Netanyahu é uma grande fonte de recursos para Bolsonaro, por ser uma figura bastante internacional. Ele realmente tem uma visão global de um mundo à direita. Ele não está apenas confinado à Israel. Então do ponto de vista em que Netanyahu ajuda Bolsonaro a se conectar com outros líderes para obter dinheiro, apoio, armas etc, sua eleição é importante. Trump e Bolsonaro têm a perder o centro desse movimento do qual fazem parte.
No entanto, a próxima pessoa a assumir, caso Netanyahu perca as eleições, também será uma pessoa de direita. Então não haverá uma grande diferença [na relação entre os dois países]. [Benny] Gantz, o general que está na corrida, não tem uma perspectiva internacional, não é conhecido mundialmente, é mais um líder local, mas ele vai manter as boas relações com Bolsonaro e vender armas e equipamentos com prazer.
Por que o sr. apoia a solução de apenas um Estado para o conflito entre israelenses e palestinos?

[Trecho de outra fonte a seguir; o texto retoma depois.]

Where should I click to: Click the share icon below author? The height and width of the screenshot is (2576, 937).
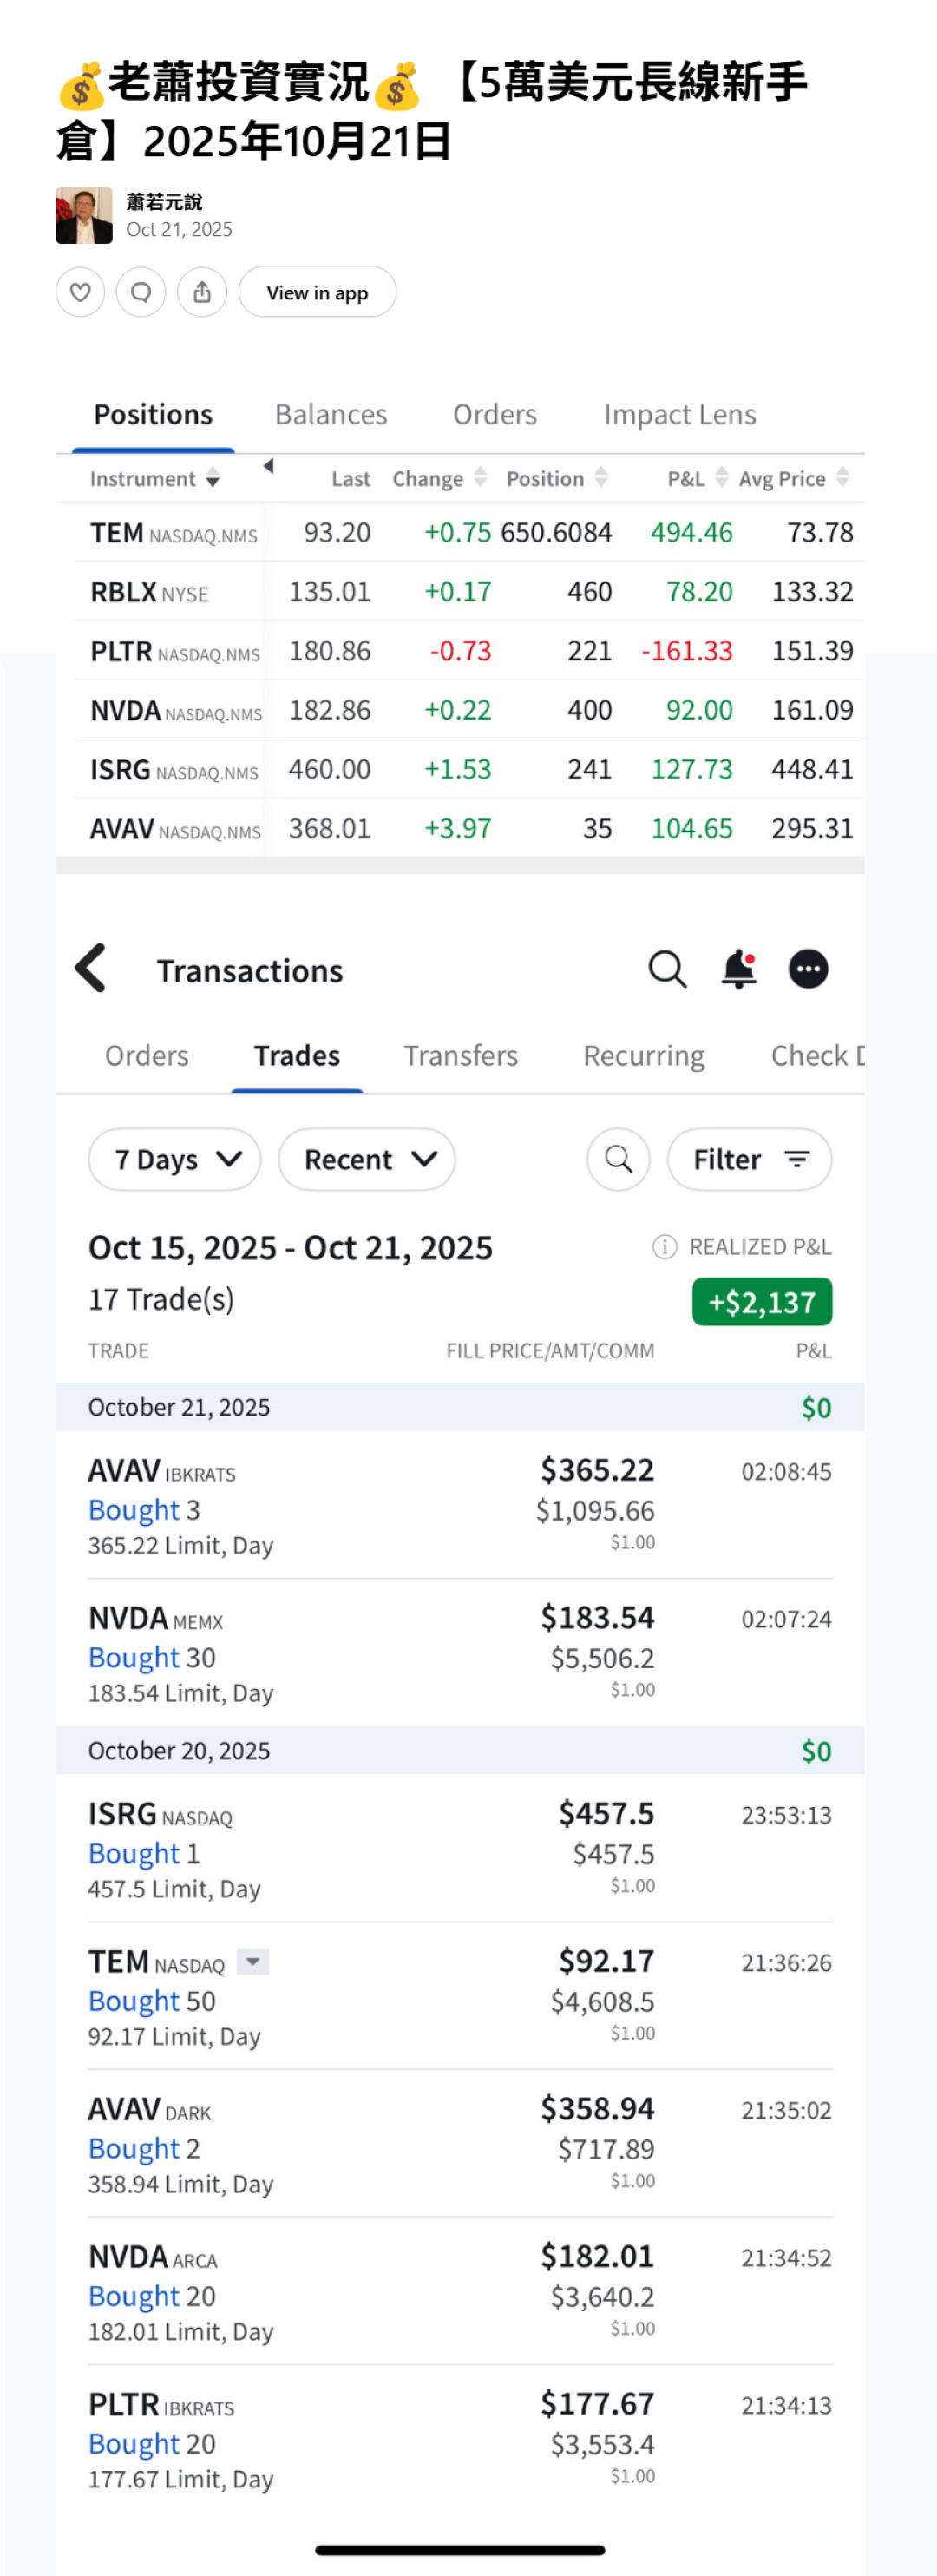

Porque não há outra opção. A solução de dois Estados já era e isso é quase matemático, por causa dos assentamentos e da falta de vontade internacional para forçar Israel a sair dos territórios ocupados. E já temos hoje apenas um Estado: há apenas um governo que controla o país entre o Mediterrâneo e o rio Jordão. E esse governo não é a Autoridade Palestina. Há apenas um exército, um controle de fronteira, uma moeda e uma infraestrutura.
A questão não é sobre ser dois ou um Estado, mas sobre que tipo de Estado queremos. Nosso programa é transformar o Estado de apartheid que existe hoje, que Israel criou, em um Estado democrático com direitos iguais para todos os seus cidadãos. E, claro, isso é algo que Israel vai sempre lutar contra, porque significa deixar de ser um Estado judeu.
Como isso pode ser feito?
Como foi na África do Sul. Precisa haver uma aliança palestina com a sociedade civil internacional. Com igrejas, sindicatos, grupos políticos de todo o mundo. Já há um grande movimento pró-Palestina no mundo, inclusive no Brasil. O problema não é tanto em mobilizá-los, mas em encontrar um objetivo comum.
O que significa apoiar o BDS (campanha de boicote, desinvestimento e sanções contra Israel) de dentro do país?
Não significa nada. Eu sempre digo que Israel é uma democracia muito vibrante se você é judeu. Em outras palavras, eu posso usar minha voz e ninguém vai me repreender por isso. Eu sou livre para me expressar.